* [PROVIDED ENTRIES]
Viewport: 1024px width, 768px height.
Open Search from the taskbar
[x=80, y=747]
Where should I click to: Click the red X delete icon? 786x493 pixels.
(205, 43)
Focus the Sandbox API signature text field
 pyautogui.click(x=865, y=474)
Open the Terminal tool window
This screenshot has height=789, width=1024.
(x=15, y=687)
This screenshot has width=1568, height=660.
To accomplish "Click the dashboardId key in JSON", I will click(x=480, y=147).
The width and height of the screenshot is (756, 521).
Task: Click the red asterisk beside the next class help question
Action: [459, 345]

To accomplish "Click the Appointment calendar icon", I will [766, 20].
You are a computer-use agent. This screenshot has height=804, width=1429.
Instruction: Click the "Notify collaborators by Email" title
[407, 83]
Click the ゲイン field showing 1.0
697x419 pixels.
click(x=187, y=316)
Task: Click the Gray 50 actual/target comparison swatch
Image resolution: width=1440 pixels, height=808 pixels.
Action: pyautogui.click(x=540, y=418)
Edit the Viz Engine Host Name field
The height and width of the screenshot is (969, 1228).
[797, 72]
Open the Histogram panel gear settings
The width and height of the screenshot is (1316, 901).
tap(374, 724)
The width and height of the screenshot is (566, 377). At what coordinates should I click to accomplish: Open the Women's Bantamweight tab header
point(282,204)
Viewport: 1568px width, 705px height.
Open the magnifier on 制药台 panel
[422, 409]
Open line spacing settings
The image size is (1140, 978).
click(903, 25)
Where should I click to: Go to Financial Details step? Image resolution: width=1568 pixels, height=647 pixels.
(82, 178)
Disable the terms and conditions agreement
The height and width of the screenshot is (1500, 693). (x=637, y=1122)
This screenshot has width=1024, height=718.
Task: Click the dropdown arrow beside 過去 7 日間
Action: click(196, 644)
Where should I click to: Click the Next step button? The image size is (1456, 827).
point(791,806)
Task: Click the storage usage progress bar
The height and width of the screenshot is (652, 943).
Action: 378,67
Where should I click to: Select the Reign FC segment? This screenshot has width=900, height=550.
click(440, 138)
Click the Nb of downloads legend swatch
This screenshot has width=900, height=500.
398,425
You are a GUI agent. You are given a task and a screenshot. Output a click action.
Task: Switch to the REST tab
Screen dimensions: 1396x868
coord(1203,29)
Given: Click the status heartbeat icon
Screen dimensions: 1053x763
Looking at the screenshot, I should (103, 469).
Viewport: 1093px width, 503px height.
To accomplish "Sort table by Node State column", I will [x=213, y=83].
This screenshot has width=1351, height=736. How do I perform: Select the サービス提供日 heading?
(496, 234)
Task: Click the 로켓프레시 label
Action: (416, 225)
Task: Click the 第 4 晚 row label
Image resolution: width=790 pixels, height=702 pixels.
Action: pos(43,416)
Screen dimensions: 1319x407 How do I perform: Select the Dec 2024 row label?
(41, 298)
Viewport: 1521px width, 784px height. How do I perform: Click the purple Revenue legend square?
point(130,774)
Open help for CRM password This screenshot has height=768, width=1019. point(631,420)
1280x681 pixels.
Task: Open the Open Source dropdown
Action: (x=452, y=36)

* [ACTIVITY]
Lines holding "agent": copy each one from the records above.

* [RESPONSE BELOW]
You are a computer-use agent. This screenshot has height=804, width=1429.
You are a GUI agent. You are given a task and a screenshot. Output a click action.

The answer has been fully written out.